Bourne made his name with the celebrated 1995 Swan Lake with male swans, pulling a fairytale ballet into a present-day world. Where many Romeo retellings emphasise contemporary divisions, Bourne reframes it as a story of young people against a uniformly oppressive system.

The Verona Institute is a school, reformatory, perhaps mental hospital – the kind of chilly institution that has always been a favourite Bourne trope. The ever brilliant Lez Brotherston designs a clinical set; white tile with stairs swooping down from a gantry, atmospherically lit by Paule Constable. Paris Fitzpatrick’s Romeo is a twitchy youth who embarrasses his sleek politician parents, who can’t wait to park him out of sight. Everybody else is an inmate.

Dan Wright’s imposing guard Tybalt presides over the young people, a constant threat.
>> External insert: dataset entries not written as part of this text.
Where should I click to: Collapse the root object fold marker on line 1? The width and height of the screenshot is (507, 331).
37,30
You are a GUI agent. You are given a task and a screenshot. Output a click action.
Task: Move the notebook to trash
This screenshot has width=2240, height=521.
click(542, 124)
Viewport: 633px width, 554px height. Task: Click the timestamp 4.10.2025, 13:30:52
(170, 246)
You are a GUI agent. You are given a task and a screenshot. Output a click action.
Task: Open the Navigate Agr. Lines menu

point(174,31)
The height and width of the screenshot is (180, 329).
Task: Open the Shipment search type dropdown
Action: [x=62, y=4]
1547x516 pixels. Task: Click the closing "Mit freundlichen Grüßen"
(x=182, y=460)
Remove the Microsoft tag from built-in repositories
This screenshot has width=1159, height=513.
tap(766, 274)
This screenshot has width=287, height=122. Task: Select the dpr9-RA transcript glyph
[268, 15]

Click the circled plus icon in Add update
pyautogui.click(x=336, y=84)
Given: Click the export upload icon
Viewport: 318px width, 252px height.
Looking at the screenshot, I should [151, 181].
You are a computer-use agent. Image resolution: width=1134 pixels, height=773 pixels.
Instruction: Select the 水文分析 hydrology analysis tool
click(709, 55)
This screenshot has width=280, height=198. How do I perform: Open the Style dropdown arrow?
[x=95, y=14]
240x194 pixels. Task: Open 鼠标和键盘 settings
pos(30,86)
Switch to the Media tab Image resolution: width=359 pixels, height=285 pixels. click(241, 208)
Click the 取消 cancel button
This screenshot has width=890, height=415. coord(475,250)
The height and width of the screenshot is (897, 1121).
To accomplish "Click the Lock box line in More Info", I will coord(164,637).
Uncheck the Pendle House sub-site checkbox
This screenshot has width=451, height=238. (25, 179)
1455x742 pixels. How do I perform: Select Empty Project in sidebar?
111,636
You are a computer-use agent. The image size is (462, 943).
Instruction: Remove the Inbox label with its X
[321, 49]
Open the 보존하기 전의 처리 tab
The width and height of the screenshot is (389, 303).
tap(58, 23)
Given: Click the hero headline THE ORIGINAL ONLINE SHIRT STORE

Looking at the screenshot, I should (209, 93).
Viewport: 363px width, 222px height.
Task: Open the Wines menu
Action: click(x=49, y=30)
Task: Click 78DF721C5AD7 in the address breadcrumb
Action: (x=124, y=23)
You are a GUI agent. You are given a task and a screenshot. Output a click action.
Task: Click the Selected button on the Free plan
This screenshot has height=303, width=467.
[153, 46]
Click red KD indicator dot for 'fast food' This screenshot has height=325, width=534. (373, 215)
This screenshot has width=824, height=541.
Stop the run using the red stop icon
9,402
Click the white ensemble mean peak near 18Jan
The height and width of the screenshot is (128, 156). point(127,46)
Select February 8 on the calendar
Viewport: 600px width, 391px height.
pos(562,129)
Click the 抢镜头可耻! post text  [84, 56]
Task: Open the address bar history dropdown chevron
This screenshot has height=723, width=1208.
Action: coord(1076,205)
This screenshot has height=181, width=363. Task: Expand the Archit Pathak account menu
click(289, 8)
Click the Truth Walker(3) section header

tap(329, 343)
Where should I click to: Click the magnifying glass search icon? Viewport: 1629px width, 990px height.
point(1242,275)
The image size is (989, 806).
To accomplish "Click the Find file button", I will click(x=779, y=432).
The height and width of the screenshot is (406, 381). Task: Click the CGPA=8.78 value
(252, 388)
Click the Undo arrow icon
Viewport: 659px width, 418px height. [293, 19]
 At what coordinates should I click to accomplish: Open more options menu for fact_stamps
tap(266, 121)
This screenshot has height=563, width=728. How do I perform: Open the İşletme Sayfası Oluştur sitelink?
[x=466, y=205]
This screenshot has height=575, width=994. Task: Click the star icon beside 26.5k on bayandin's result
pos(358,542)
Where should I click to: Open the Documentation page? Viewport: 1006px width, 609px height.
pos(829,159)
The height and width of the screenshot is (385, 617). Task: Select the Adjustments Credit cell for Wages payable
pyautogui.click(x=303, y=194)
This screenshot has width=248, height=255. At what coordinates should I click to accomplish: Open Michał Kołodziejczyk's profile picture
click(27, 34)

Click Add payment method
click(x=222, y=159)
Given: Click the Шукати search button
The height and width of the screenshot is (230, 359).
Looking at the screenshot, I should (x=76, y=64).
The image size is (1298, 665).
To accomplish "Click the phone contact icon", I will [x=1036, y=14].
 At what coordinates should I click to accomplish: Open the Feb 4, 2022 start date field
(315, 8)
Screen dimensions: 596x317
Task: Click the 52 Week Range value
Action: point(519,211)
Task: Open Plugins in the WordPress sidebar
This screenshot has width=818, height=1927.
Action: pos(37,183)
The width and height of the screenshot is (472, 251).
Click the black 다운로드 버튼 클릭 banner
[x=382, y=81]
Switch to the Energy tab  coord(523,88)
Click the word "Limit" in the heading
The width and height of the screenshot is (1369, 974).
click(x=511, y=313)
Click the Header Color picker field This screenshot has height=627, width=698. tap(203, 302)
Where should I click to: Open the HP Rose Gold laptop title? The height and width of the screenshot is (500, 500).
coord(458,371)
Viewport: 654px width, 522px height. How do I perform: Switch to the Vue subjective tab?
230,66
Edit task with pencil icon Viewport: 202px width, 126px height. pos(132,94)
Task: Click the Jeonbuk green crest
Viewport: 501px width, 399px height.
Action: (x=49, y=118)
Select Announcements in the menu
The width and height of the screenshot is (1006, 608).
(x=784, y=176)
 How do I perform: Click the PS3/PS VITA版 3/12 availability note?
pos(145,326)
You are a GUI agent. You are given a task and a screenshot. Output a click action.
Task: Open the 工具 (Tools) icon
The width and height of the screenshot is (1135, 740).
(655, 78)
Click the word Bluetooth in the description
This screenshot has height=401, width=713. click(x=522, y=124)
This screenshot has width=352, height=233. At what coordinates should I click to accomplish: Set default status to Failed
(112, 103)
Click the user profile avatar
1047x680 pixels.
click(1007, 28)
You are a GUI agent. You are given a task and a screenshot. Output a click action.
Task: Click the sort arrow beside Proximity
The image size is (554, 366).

In the production’s worst and most avoidable misstep, he also rapes Cordelia Braithwaite’s Juliet. Dance is far too ready to use sexual violence as a shorthand and a default. It’s there for Tybalt’s characterisation, but Bourne does shockingly little to make it part of Juliet’s.

Braithwaite and Fitzpatrick make an ardent, vulnerable pair, a mix of headlong wonder and goofy shyness. The ballroom scene becomes an institute dance, with the inmates going from stiff embarrassment under adult supervision to hormone-fuelled excitement as soon as they’re alone.

It’s Tybalt who turns the story to violence, attacking his charges until they turn on him. Bourne’s fight and death scenes are fast-paced and genuinely frightening, emotions spilling over into brutal and panicky body language.

It’s all heightened by the pace and unpredictability of the storytelling, and by Terry Davies’s new version of the Prokofiev score. Cut, reorchestrated and substantially reordered, it’s all sharp textures and chamber intensity, underpinning the freshness and momentum of a taut, urgent show.